Samedi 31 Mars - 18h : Soirée-Débat "Printemps des Quartiers" à Bagnolet

La soirée-débat du 31 mars du réseau "Printemps des Quartiers", à Bagnolet, arrive à un moment délicat de la vie politique française, non seulement parce que nous serons à la veille des élections présidentielles, mais aussi parce que la campagne a connu, suite à la tuerie de Toulouse, une radicalisation sécuritaire, nationaliste et islamophobe que nous dénonçons.
La condamnation radicale de ces actes ne doit pas et ne peut pas faire l'économie de l'analyse politique et sociale de l'arrière-plan de cette tragédie. Comme elle ne doit pas faire l'économie de la critique de la gestion politicienne et médiatique de l'affaire. Nous refusons d'accepter la censure "morale" que l'on veut nous imposer contre toute analyse structurelle du désordre social et politique, lourd de mesures répressives qui nous menace collectivement.

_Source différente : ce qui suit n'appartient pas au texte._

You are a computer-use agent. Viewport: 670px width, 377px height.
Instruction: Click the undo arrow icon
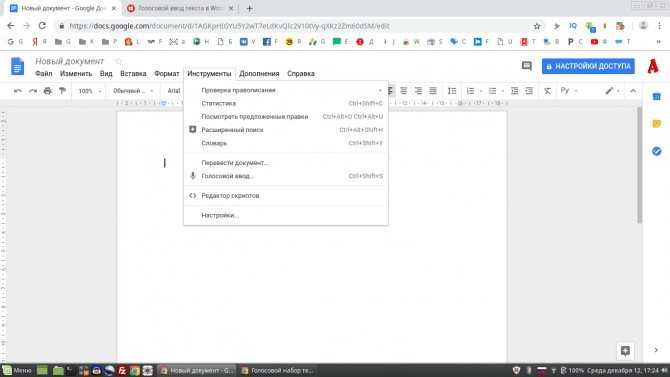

Nous serons là pour affirmer que la paix sociale à un prix : celui de la justice sociale, de l'égalité réelle et de la fin des guerres impérialistes et criminelles en Afghanistan, en Afrique ou en Palestine, des guerres "humanitaires" ou des sièges de populations civiles mais aussi des "simples" violences policières dont, notamment, les habitants des quartiers populaires sont victimes.
Nous nous inscrivons résolument dans la construction d'alternatives politiques et économiques, contre les discriminations, les injustices et les dénis de démocratie dominants.
Venez en débattre avec nous!
Paris, le 28 mars 2012.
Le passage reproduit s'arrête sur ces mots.